━━ Materials provided

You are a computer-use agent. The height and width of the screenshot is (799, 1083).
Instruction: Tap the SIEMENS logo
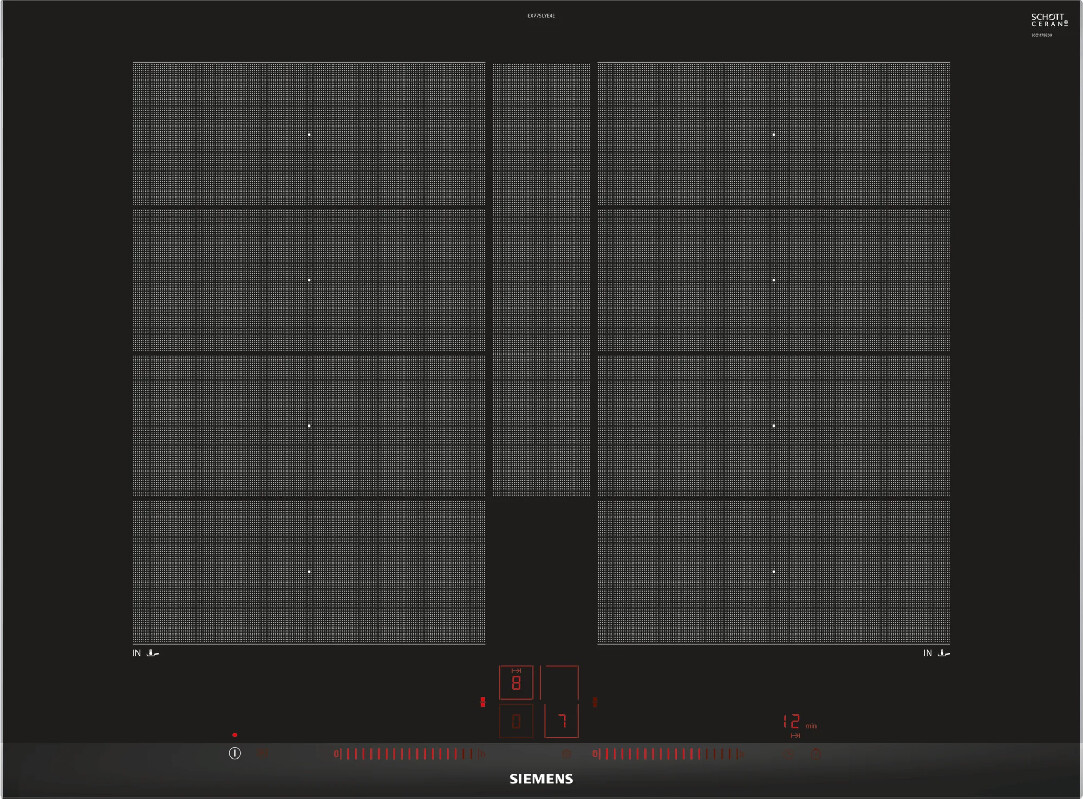coord(541,778)
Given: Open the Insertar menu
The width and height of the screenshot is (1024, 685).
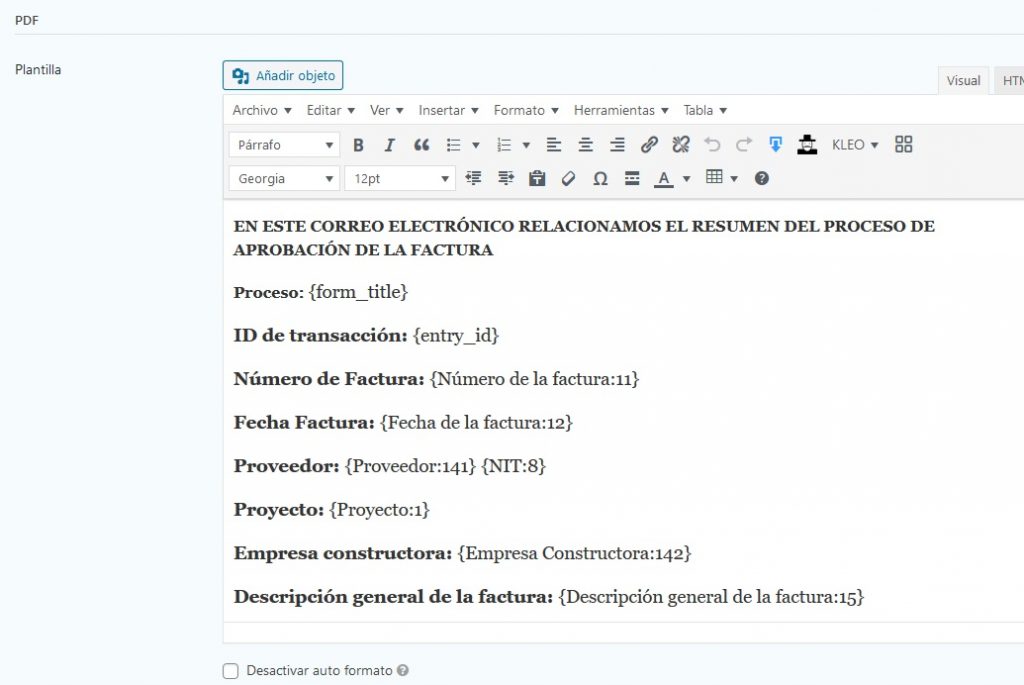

━━━━

▸ **Stated task**
Copy out the items above again, changing "screenshot" to "image" and keeping every other word the same. Leave out the pictures.

▸ **Exercise output**
You are a computer-use agent. The height and width of the image is (799, 1083).
Instruction: Tap the SIEMENS logo
coord(541,778)
Given: Open the Insertar menu
The width and height of the image is (1024, 685).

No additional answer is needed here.